Not all transistors are made like this - those without the insulating layer are not easily damaged by static. However, most high-speed modern electronics are built on a CMOS process, where field-effect transistors are used. These are highly static sensitive.
I've got a couple of heavy-duty MOSFETS lying around, they claim to be able to switch several hundred amps at 100 volts. Despite they're apparent strength, they are actually highly static sensitive - I destroyed one, by applying 30 volts to the 'gate' pin (the insulated one).
if the power kicked off in my house a split second after the bolt struck, I can assume that the fuse/breaker box shut off because of the overload. So it shouldn't have even reached my wall jack and to my power strip, correct?
The breaker did trip because of overload - however, these breakers have a built in time-delay before they trigger - things like lightbulbs and motors, take a huge surge of current as they warm-up/spin-up: a 500 W halogen bulb can take 70 A at switch on. Without this delay, they would be to prone to false triggering.
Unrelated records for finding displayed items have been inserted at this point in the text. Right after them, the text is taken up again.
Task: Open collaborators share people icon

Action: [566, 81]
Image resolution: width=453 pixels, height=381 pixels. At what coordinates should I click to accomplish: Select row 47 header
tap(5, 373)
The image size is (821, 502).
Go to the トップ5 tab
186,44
Any mechanical breaker is not going to be quick enough to protect against a lighting strike. You need to use a surge supressor. The most common type of surge suppressor is called a metal oxide varistor (MOV). It is essentially a resistor, where the resistance changes with voltage. At low voltages (less than e.g. 500 volts, the resistance is very high - virtually infinite), but at high voltages (e.g. 1000 volts) the resistance becomes very low, so it draws a huge amount of current and therefore absorbs the energy from the surge. As you might expect, they dissipate this energy as heat, and during a major surge may well explode or be burned.
A power surge is simply an excessively high voltage on the line, for a short time. These cause damage by burning the components that are connected to the supply. In a stereo system, this might be a small transformer.
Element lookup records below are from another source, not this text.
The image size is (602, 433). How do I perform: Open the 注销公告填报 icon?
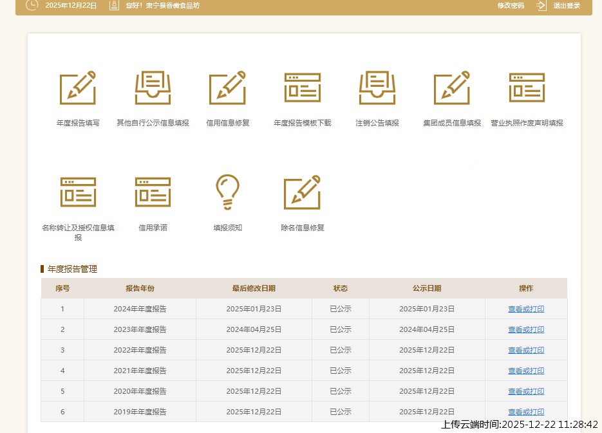click(x=377, y=88)
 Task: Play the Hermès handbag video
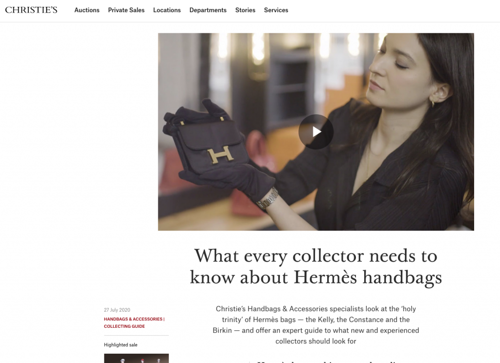(316, 132)
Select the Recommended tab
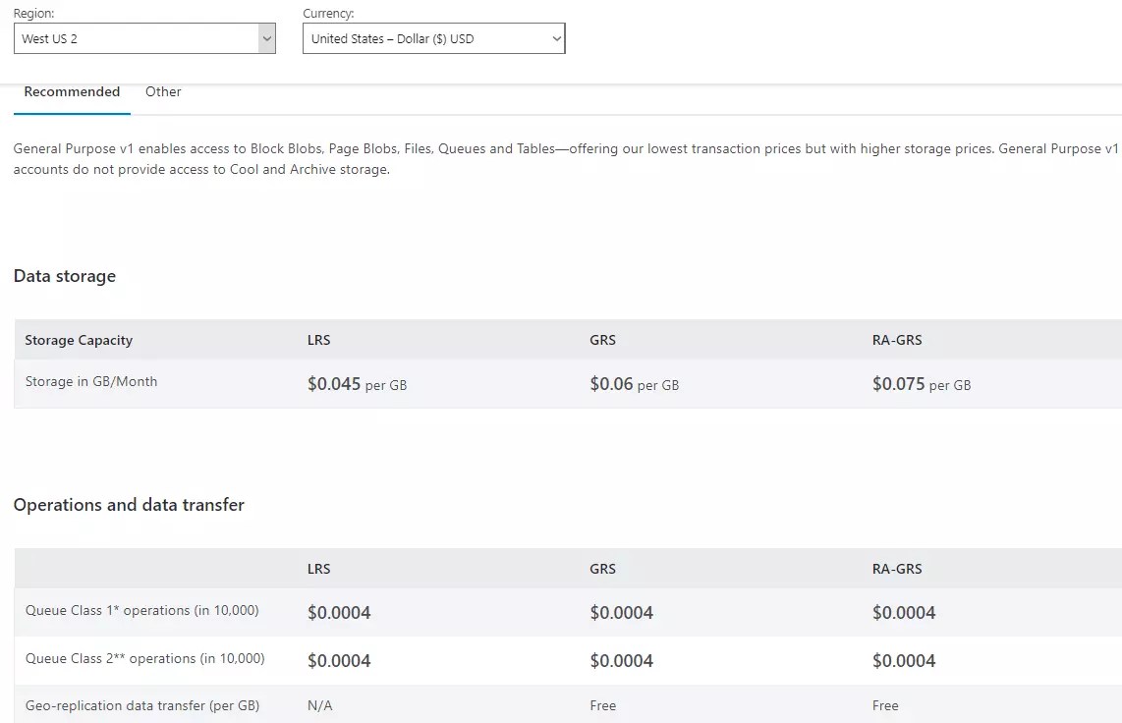This screenshot has width=1122, height=723. pos(72,91)
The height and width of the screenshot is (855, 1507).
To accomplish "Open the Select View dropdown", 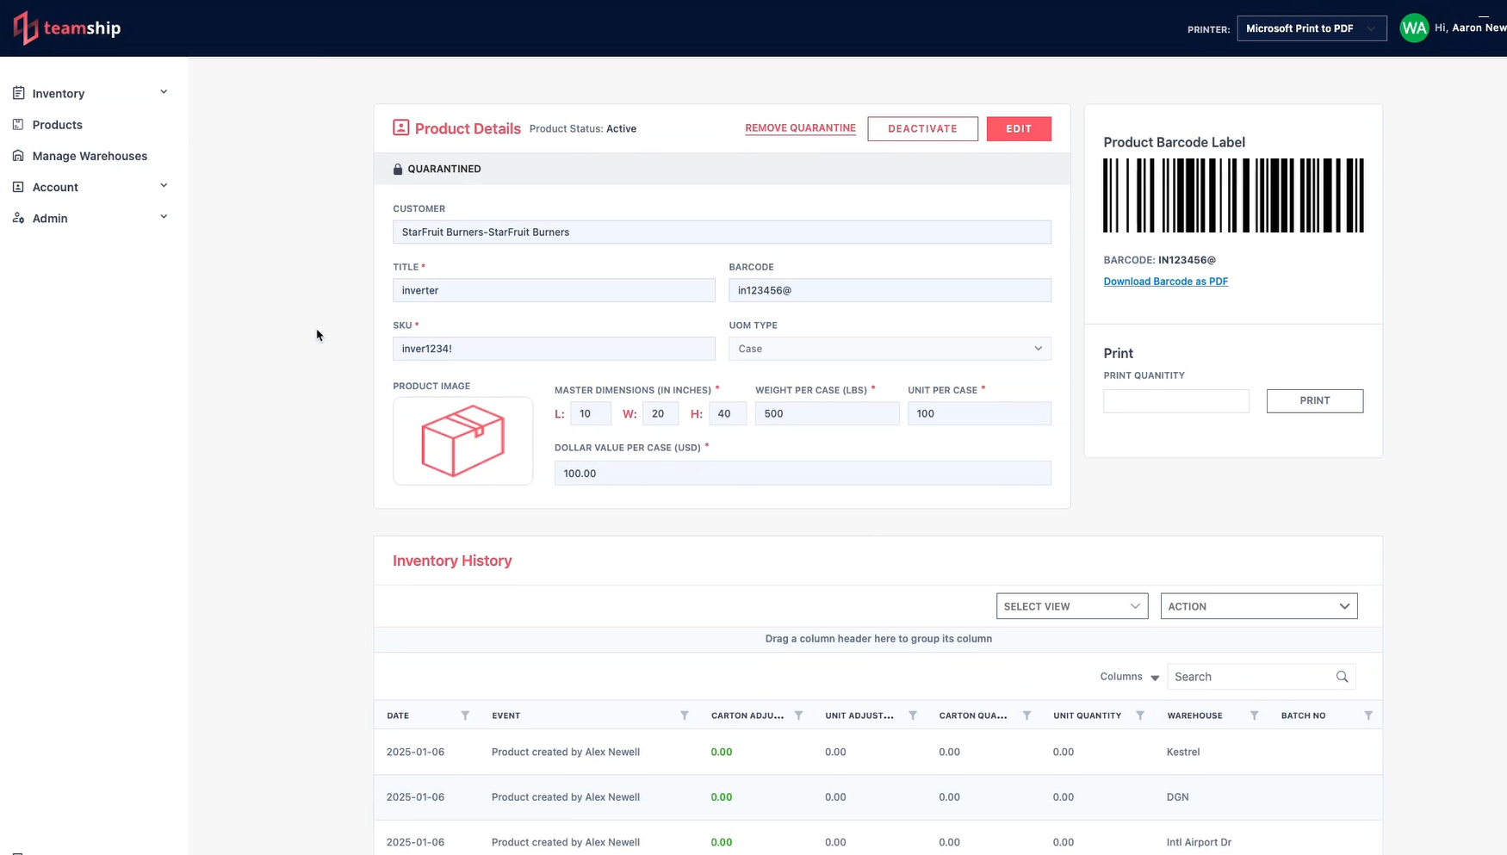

In a PC PSU, there are delicate transistors connected directly to the mains - these will withstand up to about 600 volts, but will fry instantly with much more. Therefore, all PC PSUs have surge supressors built in to protect the circuits, although none would be adequate to absorb a nearby lighting strike. In a PC PSU, if the main switching transistors are damaged, the most likely effect is for the PSU simply to die, although it is conceivable that some designs may carry on working, just very badly. This may explain a malfunctioning PC.
In fact, in installations where power quality is critical you often need several levels of surge suppressor:
1) - Main suppressor (Very high surge rating, ultra-fast acting) at point where power cable enters the building.
2) - Circuit suppressor (High surge rating, fast acting) at the room supplied by each individual circuit.
3) - Power-strip type suppressor (Low surge rating, slow acting) for each individual PC, appliance, etc.
The main suppressor absorbs the energy from the main lighting strike. However, as it absorbs it, the resulting EMP causes 'ringing' in the nearby circuits, causing surges in those circuits. Therefore you need a seperate suppressor on each circuit, as well. Similarly, this suppressor causes ringing in the wires to each individual socket outlet. Not that the most powerful suppressor has to be the fastest - If it was too slow, the other surge suppressors would try and dump it, and would probably fry in the process.